-- Text provided start --

Thursday, April 8, 2010
What does 16 years mean?
Yesterday marked the 16th year anniversary of the start of
the genocide in Rwanda. Though the violence lasted a decade, we are
specifically commemorating the 100 days of slaughter that began April 6th,
1994 and led to the deaths of close to 1 million Rwandans. The theme for the
commemoration this year is “Let’s remember the genocide perpetrated against the
Tutsi by uniting more in the fight against trauma.”
At least 2000 villagers crowded around our town’s small genocide
memorial today for the five-hour ceremony of speeches and prayers. I was the
only white person. It’s more than
taboo to mention ethnicities in Rwanda so it was shocking today to hear those
names. A group of widows placed
flowers on the memorial and I continued to watch them throughout the ceremony.
I wanted to monitor their sorrow and exhaustion so I could understand how much
pain 16 years had erased. Their faces were the most expressive that I saw but
we’re talking about a culture that is averse to showing emotion. As I watched
people’s physical and emotional responses to the event, I began to question
what 16 years means.

-- Text provided end --
-- Stored records start --

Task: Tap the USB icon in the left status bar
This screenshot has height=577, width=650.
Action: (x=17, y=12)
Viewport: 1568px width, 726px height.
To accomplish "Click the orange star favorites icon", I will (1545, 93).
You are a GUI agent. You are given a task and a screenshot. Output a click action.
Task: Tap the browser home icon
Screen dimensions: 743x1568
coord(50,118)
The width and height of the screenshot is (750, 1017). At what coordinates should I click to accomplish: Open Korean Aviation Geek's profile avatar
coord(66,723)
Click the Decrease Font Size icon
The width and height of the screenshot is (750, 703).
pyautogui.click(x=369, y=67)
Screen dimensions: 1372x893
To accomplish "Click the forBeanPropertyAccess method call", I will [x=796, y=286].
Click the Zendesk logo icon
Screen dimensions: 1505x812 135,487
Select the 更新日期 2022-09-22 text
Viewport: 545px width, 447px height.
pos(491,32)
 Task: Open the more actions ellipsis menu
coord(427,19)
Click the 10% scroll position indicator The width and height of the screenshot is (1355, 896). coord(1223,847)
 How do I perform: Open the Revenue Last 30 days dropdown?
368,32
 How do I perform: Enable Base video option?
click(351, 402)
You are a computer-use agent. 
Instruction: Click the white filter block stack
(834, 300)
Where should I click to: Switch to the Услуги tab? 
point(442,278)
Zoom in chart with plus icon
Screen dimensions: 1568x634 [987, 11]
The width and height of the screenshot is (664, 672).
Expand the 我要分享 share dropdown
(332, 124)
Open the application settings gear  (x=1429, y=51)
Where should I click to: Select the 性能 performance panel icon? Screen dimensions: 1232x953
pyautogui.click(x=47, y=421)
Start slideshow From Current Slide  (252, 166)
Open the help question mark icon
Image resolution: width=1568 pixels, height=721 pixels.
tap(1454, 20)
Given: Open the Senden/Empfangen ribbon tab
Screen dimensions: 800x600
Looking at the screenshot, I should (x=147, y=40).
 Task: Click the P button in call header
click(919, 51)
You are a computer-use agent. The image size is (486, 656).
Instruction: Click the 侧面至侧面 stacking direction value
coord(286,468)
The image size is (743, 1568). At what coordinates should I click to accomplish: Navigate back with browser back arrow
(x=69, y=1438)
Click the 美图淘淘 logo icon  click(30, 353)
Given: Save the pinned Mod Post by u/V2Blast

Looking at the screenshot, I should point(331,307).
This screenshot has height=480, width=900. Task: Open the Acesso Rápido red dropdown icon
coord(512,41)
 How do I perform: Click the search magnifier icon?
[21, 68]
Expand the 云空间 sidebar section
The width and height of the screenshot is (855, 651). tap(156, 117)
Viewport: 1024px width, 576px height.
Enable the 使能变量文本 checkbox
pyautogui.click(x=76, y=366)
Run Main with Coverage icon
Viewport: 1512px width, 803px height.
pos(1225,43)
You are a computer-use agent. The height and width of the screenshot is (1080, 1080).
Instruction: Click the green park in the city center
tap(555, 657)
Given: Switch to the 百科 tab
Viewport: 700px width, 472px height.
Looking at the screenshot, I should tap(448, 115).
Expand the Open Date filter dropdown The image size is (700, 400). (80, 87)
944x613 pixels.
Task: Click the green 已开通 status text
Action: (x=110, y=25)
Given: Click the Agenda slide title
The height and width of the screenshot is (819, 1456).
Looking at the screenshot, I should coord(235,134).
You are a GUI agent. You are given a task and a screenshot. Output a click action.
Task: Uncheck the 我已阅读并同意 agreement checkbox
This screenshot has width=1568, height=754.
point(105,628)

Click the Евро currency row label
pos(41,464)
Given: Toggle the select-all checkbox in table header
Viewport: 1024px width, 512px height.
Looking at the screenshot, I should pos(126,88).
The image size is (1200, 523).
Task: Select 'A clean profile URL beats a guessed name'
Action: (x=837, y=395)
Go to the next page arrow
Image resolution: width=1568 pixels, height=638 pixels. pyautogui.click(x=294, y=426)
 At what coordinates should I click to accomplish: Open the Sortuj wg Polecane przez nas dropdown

-- Stored records end --

Copy the passage of the Rwanda commemoration post that runs from "I wanted to" down to "16 years means.", swapping "sorrow" for "grief".

I wanted to monitor their grief and exhaustion so I could understand how much
pain 16 years had erased. Their faces were the most expressive that I saw but
we’re talking about a culture that is averse to showing emotion. As I watched
people’s physical and emotional responses to the event, I began to question
what 16 years means.